## TASK TO COMPLETE
Copy each line of the data below, character for character.

Data extracted from a collection:
*-*-*
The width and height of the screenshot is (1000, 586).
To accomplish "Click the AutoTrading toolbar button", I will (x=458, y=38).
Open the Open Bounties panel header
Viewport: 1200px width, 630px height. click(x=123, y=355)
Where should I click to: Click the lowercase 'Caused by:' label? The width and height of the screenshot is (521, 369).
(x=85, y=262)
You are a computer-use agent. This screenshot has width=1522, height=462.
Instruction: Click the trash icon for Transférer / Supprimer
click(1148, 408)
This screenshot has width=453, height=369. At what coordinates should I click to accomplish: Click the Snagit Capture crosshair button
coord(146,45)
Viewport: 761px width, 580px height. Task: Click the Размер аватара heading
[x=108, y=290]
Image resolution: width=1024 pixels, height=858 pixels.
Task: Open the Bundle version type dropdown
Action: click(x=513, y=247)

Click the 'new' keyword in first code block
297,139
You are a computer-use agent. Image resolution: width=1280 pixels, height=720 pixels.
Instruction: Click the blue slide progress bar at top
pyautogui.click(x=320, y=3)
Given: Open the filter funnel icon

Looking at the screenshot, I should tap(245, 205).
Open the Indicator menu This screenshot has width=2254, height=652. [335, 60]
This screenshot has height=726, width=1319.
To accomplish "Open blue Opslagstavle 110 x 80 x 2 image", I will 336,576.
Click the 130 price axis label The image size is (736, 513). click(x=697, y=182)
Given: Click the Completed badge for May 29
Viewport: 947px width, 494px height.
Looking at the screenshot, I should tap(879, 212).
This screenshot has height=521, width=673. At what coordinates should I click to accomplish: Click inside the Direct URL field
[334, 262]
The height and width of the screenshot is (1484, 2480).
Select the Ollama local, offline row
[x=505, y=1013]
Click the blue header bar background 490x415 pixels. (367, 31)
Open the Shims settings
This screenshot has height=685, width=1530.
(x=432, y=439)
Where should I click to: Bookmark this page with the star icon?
*-*-*
## WRITTEN REPLY
The width and height of the screenshot is (1000, 586).
To accomplish "Click the AutoTrading toolbar button", I will (x=458, y=38).
Open the Open Bounties panel header
Viewport: 1200px width, 630px height. click(x=123, y=355)
Where should I click to: Click the lowercase 'Caused by:' label? The width and height of the screenshot is (521, 369).
(x=85, y=262)
You are a computer-use agent. This screenshot has width=1522, height=462.
Instruction: Click the trash icon for Transférer / Supprimer
click(1148, 408)
This screenshot has width=453, height=369. At what coordinates should I click to accomplish: Click the Snagit Capture crosshair button
coord(146,45)
Viewport: 761px width, 580px height. Task: Click the Размер аватара heading
[x=108, y=290]
Image resolution: width=1024 pixels, height=858 pixels.
Task: Open the Bundle version type dropdown
Action: click(x=513, y=247)

Click the 'new' keyword in first code block
297,139
You are a computer-use agent. Image resolution: width=1280 pixels, height=720 pixels.
Instruction: Click the blue slide progress bar at top
pyautogui.click(x=320, y=3)
Given: Open the filter funnel icon

Looking at the screenshot, I should tap(245, 205).
Open the Indicator menu This screenshot has width=2254, height=652. [335, 60]
This screenshot has height=726, width=1319.
To accomplish "Open blue Opslagstavle 110 x 80 x 2 image", I will 336,576.
Click the 130 price axis label The image size is (736, 513). click(x=697, y=182)
Given: Click the Completed badge for May 29
Viewport: 947px width, 494px height.
Looking at the screenshot, I should tap(879, 212).
This screenshot has height=521, width=673. At what coordinates should I click to accomplish: Click inside the Direct URL field
[334, 262]
The height and width of the screenshot is (1484, 2480).
Select the Ollama local, offline row
[x=505, y=1013]
Click the blue header bar background 490x415 pixels. (367, 31)
Open the Shims settings
This screenshot has height=685, width=1530.
(x=432, y=439)
Where should I click to: Bookmark this page with the star icon?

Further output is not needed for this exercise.